The city hits its stride in spring. Outdoor café culture begins in earnest in April. The Strait Street bar scene (Valletta’s historic red-light district turned arts and nightlife area) is at its liveliest in the pleasant spring evenings. The Upper Barrakka Gardens are full of Maltese families on April evenings.

The Valletta Food and Wine Festival (if running — check dates) typically falls in spring and offers tastings and events across the city’s squares and bastions.

Gozo in April–May

The Ggantija temples, the Citadel in Victoria, Xlendi bay and the salt pans at Marsalforn are all significantly better in spring than in summer. The sea at Xlendi bay is a clear blue-green in May that rivals the Blue Lagoon. The farmhouses and accommodation in Gozo are well-priced and have availability.

Snorkelling and water activities

May is when water activities start in earnest. Boat tours from Sliema, Bugibba and Mellieha run to Comino and the Blue Lagoon, Blue Grotto and sea caves. Snorkelling is excellent from May onwards — visibility in the clear Mediterranean water is at its annual peak in spring and early summer (before warm weather brings algae growth).


Spring packing

See the full Malta packing list for detail. For spring specifically:

  • Light to medium layers for morning and evening (15–18°C before 10 am)
  • Swimsuit — essential from May, useful in April for early adopters
  • Compact rain layer (April can have showers)
  • Sun protection — UV is already strong in April; SPF 30+ minimum
  • Comfortable walking shoes for archaeological sites and Gozo terrain

Frequently asked questions about Malta in spring

Is April a good time to visit Malta?

Yes. Comfortable temperatures (17–21°C), wild flowers, no summer crowds, and the Malta Fireworks Festival at the end of April. The sea is still cool (17°C), but everything else about April is positive.
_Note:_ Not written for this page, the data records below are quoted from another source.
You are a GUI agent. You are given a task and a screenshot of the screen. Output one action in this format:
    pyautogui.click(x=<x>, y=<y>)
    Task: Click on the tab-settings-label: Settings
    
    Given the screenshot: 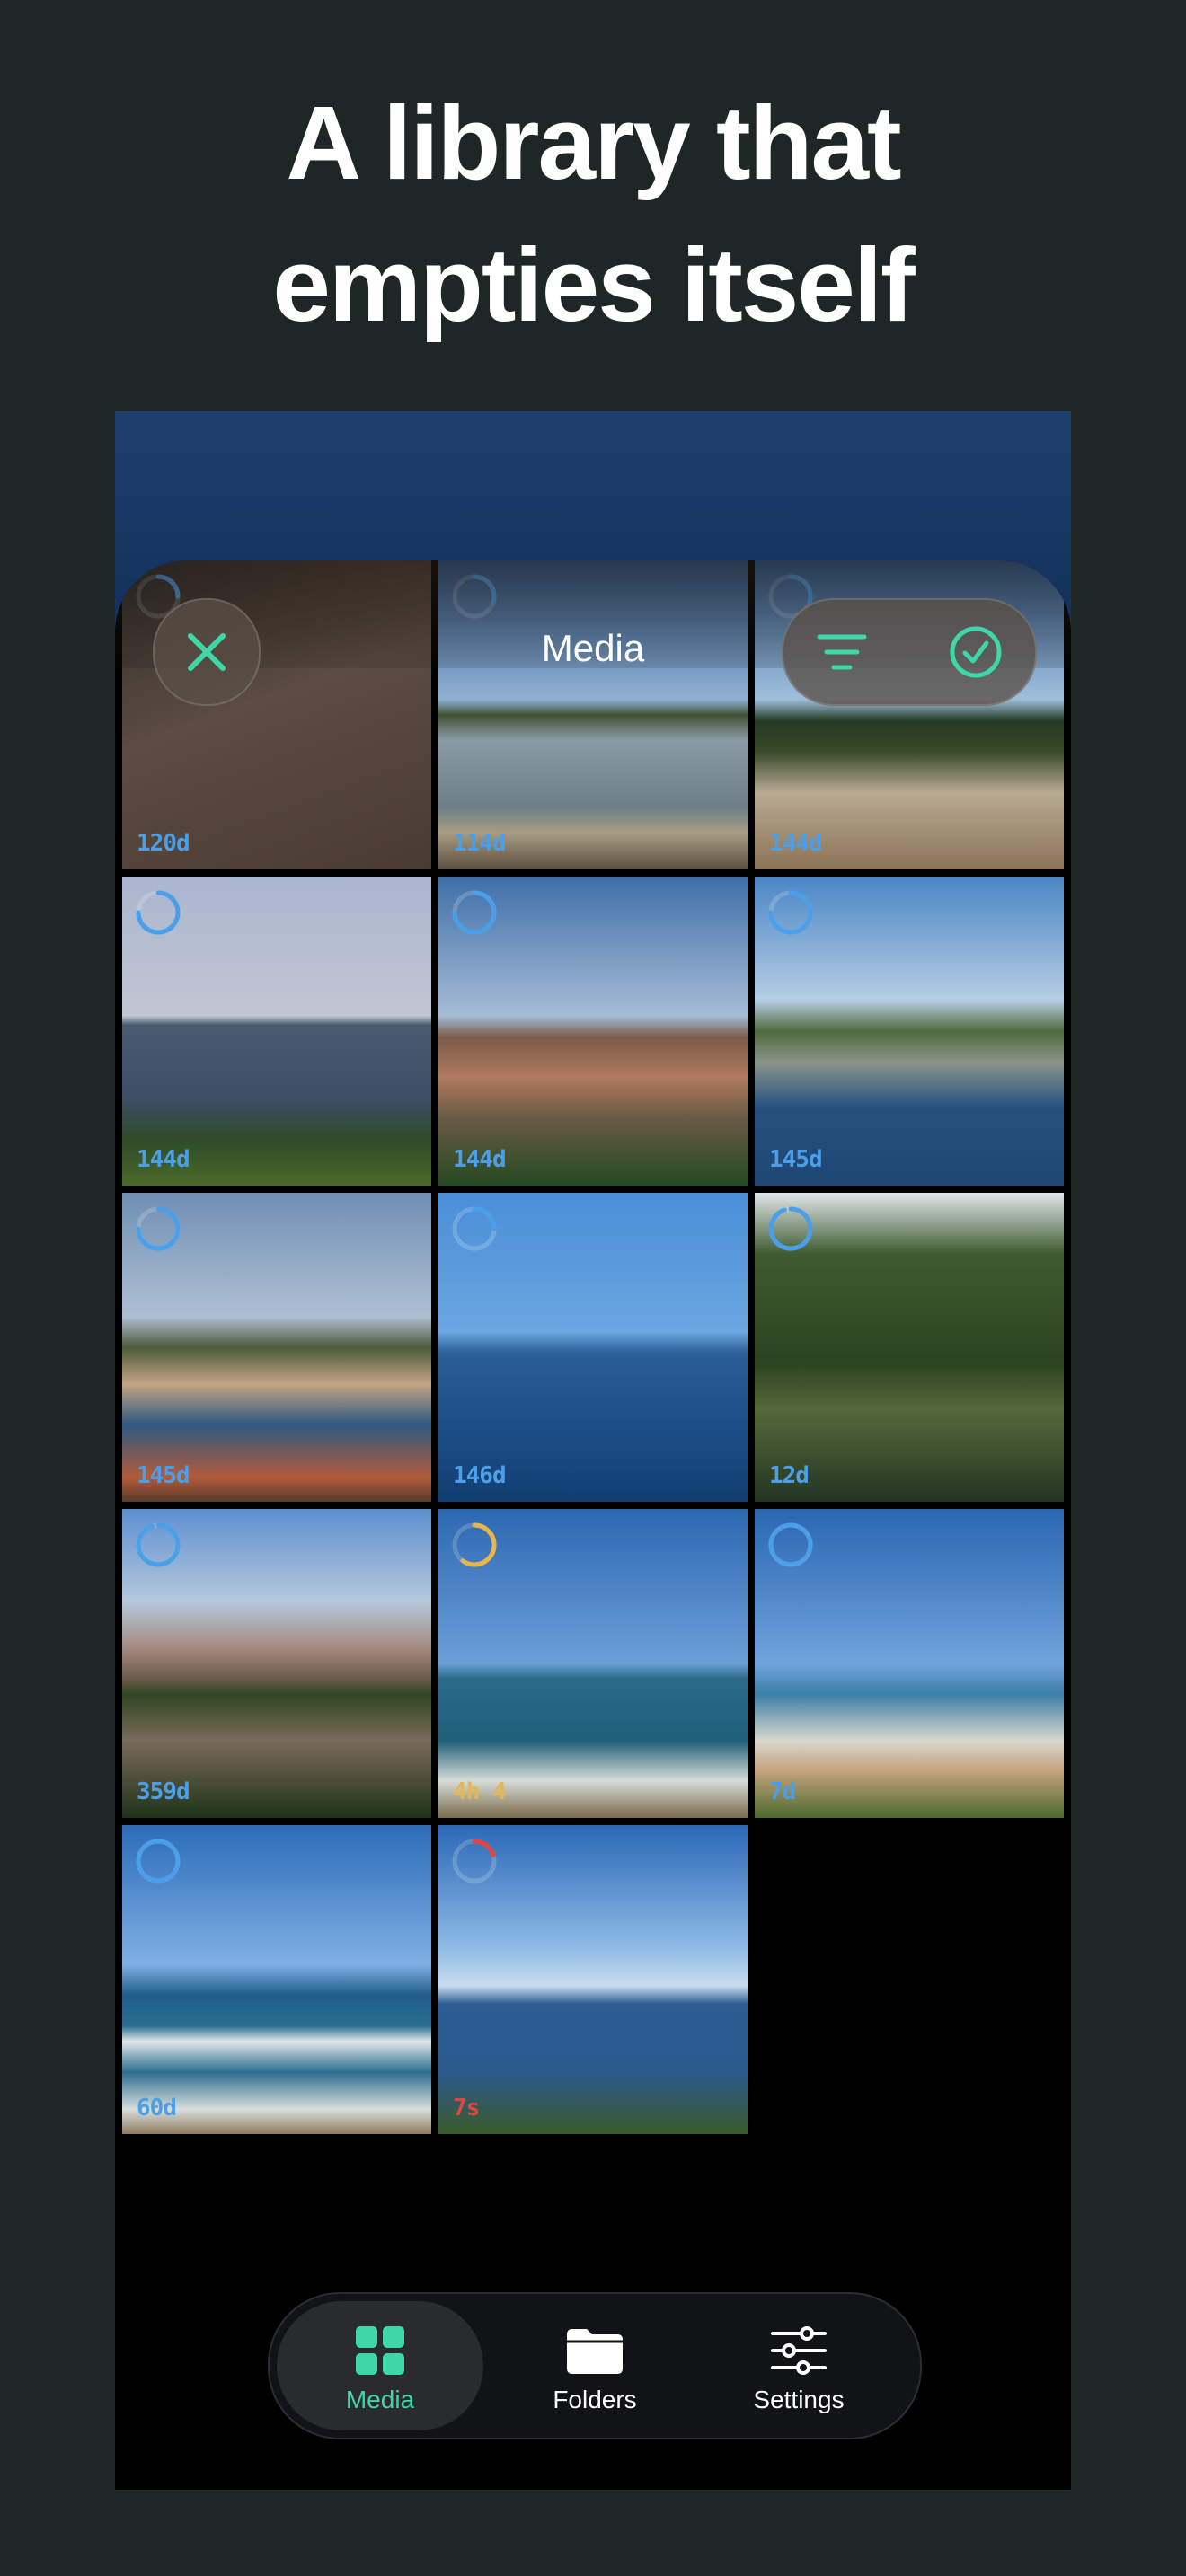 What is the action you would take?
    pyautogui.click(x=799, y=2400)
Can you swim in Malta in May?

Yes. The sea reaches 19°C in May, which most people find comfortably swimmable. The Blue Lagoon on Comino opens for the season in May or early June. Public beaches like Mellieha Bay and Golden Bay are accessible and enjoyable.

Is it busy in Malta in April?

Moderately. April is not summer-crowded but is noticeably busier than winter, particularly around Easter week. Sites like St John’s Co-Cathedral may have 15–20 minute queues rather than the zero queue of January. Hotel availability is good outside Easter.
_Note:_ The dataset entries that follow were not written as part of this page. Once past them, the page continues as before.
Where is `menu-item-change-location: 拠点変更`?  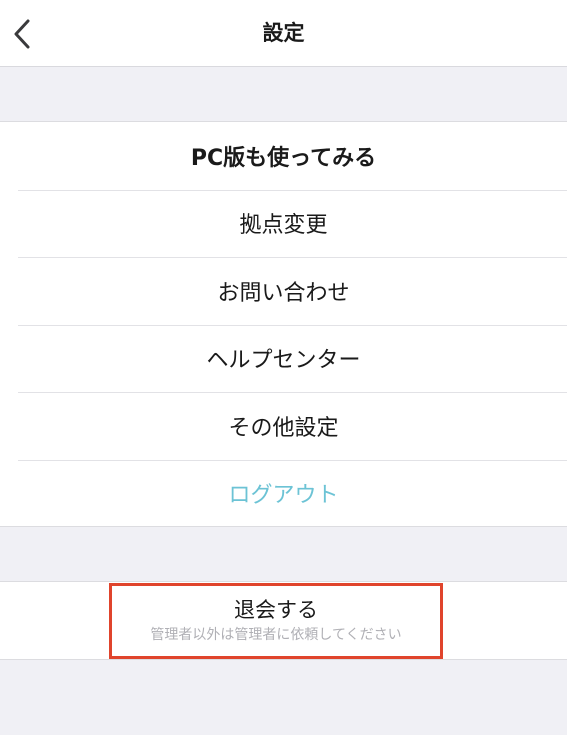
menu-item-change-location: 拠点変更 is located at coordinates (284, 224).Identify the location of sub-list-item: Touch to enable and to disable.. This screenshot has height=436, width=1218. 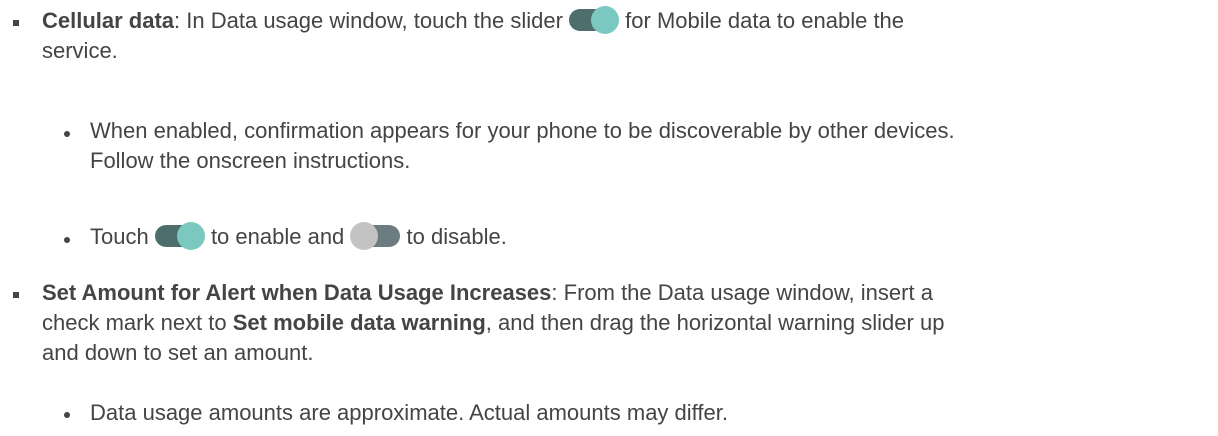
(609, 225).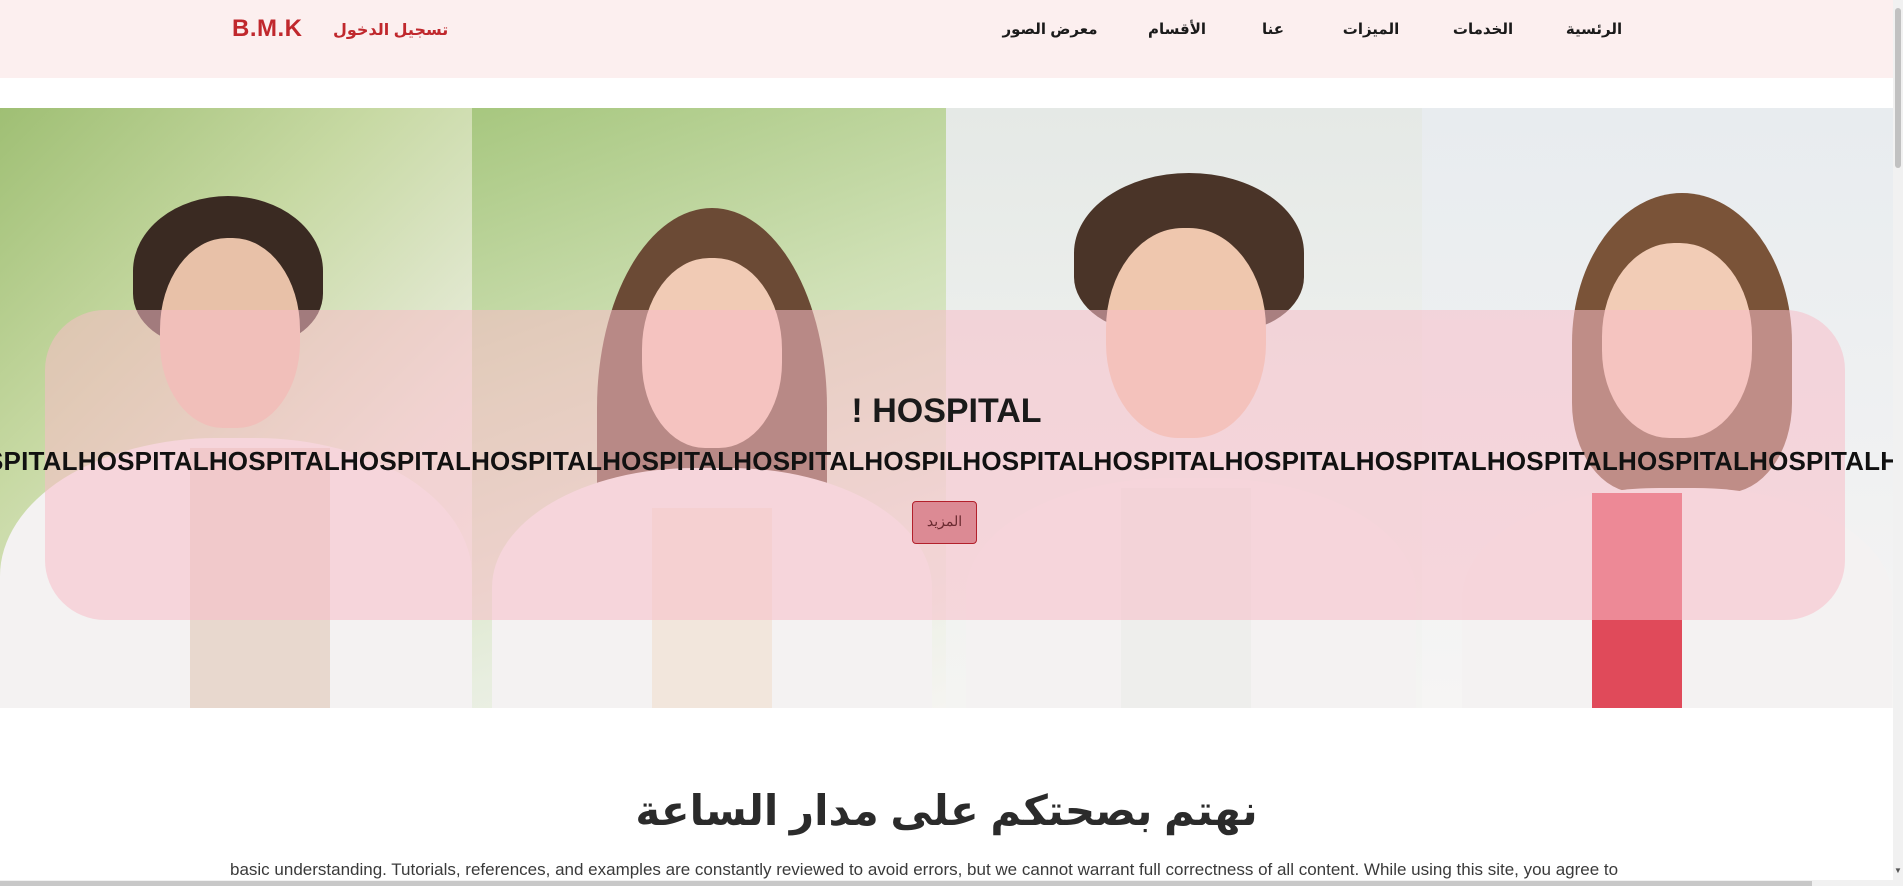 The width and height of the screenshot is (1903, 886). I want to click on hero-title: ! HOSPITAL, so click(946, 411).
Is Easter in Malta worth visiting for?

Yes, particularly if you are interested in cultural and religious traditions. The Good Friday processions in Valletta, Birgu and other towns are some of the most spectacular Holy Week events in Europe. Book accommodation far in advance if you plan around Easter specifically.
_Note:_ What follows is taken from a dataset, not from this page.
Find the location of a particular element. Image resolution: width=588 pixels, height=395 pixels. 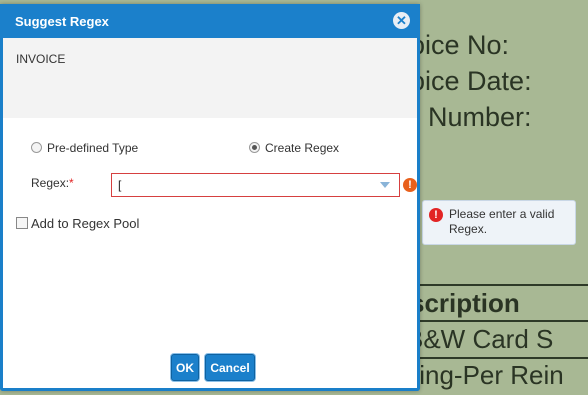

What is the Fireworks Festival in Malta?

The Malta International Fireworks Festival is held in late April at the Grand Harbour in Valletta. Multiple countries compete in firework displays launched from the historic fortifications. It is free to watch from the Valletta bastions and Upper Barrakka Gardens. One of the best free events in the Mediterranean.

When do the village festas start in Malta?

The first festas of the year typically begin in late May or early June, building to a packed schedule of every-weekend events from June through September. Spring visitors may catch the very beginning of the festa season.